◆ EXERCISE GOAL
Could you copy out the entire Sasha Frere-Jones interview below, word for word?
START DOCUMENT
Tuesday, April 29, 2008
Note: This concludes my three-part discussion with pop critic Sasha Frere-Jones.
CP: One of the most well-known and controversial pieces you've written recently was last fall's "A Whiter Shade of Pale," which generated a lot of talk.
SFJ: Yeah, it comes up.
CP: There was a lot of internet backlash. Did you anticipate that, and was it warranted?
SFJ: I knew people were going to get heated up about it. I didn't make up the title or the subtitle – I thought the title was clever enough, but I hated the subtitle, "Indie rock loses its soul." It's just not what I said or what the piece is about. I think that created problems for me and it's not said anywhere in the piece.
The problem with the piece – I mean, I have my own problems with it, though I largely think it's right, which is why I wrote it – the ending was a bit rushed because of logistical reasons. These tiny things end up being life-changing, like you're building, and you run out of money so you skimp on fireproofing and your entire building burns down. That's sort of overstated. But the ending – the timeline was sort of messed up; the piece is really mostly about the '90s and the very early '00s, because I think the current indie situation is much more schizophrenic and changed.
I kind of wanted it to be a little bit of a . . . maybe a smaller I.E.D., not a huge explosion – but I wanted it to get at people and I wanted it to be accessible, and I didn't want it to be too insidery so it had to have some heat to it. But some of the criticisms were just bonkers, like that I'm a racist or that it's too essentialist. It's a piece that's very specific about music. If you go back, you will not find any generalizations about people in it. Because I wasn't generalizing about people, I was trying to theorize about what happened to – a really simple way of putting the question is, why is indie rock called indie rock? What is it? People seem to know what it means; it's one of the vaguer terms, it's not the greatest one, so wide right now, but it became a thing, and it became clear over time that what it was was music that had subtracted . . . the shortest way to say it is, the blues, and everything that came out of the blues: soul and funk and so on.
END DOCUMENT
START PROVIDED DATA
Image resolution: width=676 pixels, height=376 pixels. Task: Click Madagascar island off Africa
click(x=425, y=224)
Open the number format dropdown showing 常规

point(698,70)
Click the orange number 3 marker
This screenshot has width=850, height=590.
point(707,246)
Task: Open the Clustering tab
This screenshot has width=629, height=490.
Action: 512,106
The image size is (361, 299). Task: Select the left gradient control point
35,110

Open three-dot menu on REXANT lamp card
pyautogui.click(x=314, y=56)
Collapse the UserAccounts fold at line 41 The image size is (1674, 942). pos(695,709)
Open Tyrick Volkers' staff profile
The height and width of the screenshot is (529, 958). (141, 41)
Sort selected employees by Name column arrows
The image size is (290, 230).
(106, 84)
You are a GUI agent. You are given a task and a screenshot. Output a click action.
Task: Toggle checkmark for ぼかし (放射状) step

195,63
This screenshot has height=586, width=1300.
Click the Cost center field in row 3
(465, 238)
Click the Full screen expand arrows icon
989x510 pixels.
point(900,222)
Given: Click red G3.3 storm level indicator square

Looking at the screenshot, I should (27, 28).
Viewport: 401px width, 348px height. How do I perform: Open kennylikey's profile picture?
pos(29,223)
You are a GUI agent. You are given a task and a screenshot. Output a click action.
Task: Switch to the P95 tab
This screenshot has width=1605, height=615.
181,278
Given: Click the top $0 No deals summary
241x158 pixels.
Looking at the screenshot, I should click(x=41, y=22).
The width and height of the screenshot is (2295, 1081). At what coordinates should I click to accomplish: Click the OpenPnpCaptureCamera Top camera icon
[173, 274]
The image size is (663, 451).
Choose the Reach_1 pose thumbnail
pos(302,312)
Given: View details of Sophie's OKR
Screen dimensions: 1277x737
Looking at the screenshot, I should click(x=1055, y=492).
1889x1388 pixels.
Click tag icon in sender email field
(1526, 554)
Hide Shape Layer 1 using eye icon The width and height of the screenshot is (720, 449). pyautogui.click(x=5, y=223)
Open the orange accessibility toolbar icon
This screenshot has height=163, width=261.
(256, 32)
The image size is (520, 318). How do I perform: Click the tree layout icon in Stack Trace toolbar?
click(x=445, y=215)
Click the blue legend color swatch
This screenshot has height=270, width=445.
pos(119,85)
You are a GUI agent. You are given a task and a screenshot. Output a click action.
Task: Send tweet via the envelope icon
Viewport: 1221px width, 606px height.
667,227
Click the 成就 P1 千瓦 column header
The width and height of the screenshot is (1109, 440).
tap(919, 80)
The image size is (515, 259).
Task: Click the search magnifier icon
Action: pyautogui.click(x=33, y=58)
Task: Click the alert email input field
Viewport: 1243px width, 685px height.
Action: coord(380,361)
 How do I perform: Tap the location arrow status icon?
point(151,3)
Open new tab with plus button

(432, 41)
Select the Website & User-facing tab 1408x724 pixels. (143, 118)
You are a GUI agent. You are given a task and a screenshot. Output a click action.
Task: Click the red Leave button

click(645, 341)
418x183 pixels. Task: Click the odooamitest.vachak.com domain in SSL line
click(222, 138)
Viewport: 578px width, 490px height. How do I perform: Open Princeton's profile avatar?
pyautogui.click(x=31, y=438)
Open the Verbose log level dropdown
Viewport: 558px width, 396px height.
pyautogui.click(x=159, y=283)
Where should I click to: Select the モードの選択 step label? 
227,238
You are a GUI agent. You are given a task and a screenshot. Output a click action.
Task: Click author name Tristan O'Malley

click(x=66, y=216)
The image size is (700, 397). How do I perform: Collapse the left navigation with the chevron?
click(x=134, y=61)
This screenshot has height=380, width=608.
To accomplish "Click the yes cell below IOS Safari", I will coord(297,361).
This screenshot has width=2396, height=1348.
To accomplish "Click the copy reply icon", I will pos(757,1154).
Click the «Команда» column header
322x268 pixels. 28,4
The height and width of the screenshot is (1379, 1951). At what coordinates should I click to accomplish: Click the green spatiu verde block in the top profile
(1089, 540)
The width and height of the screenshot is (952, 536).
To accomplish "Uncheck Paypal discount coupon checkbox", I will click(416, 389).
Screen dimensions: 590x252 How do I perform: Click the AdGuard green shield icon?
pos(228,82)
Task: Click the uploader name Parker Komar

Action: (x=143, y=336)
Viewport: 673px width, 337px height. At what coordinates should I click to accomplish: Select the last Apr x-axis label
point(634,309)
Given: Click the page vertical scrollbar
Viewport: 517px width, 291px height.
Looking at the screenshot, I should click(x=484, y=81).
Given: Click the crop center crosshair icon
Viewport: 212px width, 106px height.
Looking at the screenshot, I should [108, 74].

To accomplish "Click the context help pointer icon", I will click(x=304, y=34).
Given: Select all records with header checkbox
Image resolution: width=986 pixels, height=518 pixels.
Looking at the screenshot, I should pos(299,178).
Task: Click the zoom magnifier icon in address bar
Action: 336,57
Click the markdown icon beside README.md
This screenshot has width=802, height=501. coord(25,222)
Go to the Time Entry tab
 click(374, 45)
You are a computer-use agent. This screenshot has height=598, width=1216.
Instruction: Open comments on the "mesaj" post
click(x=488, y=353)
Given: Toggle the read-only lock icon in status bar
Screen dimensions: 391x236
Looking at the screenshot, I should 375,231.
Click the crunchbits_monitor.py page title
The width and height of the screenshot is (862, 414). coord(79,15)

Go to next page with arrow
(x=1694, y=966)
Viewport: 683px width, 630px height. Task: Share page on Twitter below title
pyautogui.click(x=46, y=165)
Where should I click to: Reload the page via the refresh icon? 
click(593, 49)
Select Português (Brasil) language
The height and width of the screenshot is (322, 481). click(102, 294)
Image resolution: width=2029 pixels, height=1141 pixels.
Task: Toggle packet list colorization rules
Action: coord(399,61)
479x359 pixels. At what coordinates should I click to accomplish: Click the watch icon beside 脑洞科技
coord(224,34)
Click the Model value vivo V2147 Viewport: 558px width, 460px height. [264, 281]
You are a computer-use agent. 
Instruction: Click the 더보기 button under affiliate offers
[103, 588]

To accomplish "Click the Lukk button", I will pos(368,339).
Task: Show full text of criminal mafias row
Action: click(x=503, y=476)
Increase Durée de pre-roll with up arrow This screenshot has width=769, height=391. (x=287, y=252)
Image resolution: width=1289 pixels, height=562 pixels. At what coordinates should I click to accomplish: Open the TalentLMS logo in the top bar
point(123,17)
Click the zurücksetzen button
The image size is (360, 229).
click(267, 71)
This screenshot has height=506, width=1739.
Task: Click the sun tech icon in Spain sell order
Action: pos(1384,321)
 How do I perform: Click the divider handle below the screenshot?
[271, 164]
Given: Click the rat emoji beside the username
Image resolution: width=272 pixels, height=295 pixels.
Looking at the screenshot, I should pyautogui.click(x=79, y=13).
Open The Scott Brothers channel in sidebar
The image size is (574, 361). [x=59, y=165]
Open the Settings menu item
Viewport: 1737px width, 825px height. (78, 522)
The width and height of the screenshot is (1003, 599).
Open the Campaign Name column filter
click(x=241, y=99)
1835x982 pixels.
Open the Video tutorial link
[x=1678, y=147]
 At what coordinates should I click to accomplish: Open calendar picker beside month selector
END PROVIDED DATA
◆ SOLUTION TO THE PROBLEM
Tuesday, April 29, 2008
Note: This concludes my three-part discussion with pop critic Sasha Frere-Jones.
CP: One of the most well-known and controversial pieces you've written recently was last fall's "A Whiter Shade of Pale," which generated a lot of talk.
SFJ: Yeah, it comes up.
CP: There was a lot of internet backlash. Did you anticipate that, and was it warranted?
SFJ: I knew people were going to get heated up about it. I didn't make up the title or the subtitle – I thought the title was clever enough, but I hated the subtitle, "Indie rock loses its soul." It's just not what I said or what the piece is about. I think that created problems for me and it's not said anywhere in the piece.
The problem with the piece – I mean, I have my own problems with it, though I largely think it's right, which is why I wrote it – the ending was a bit rushed because of logistical reasons. These tiny things end up being life-changing, like you're building, and you run out of money so you skimp on fireproofing and your entire building burns down. That's sort of overstated. But the ending – the timeline was sort of messed up; the piece is really mostly about the '90s and the very early '00s, because I think the current indie situation is much more schizophrenic and changed.
I kind of wanted it to be a little bit of a . . . maybe a smaller I.E.D., not a huge explosion – but I wanted it to get at people and I wanted it to be accessible, and I didn't want it to be too insidery so it had to have some heat to it. But some of the criticisms were just bonkers, like that I'm a racist or that it's too essentialist. It's a piece that's very specific about music. If you go back, you will not find any generalizations about people in it. Because I wasn't generalizing about people, I was trying to theorize about what happened to – a really simple way of putting the question is, why is indie rock called indie rock? What is it? People seem to know what it means; it's one of the vaguer terms, it's not the greatest one, so wide right now, but it became a thing, and it became clear over time that what it was was music that had subtracted . . . the shortest way to say it is, the blues, and everything that came out of the blues: soul and funk and so on.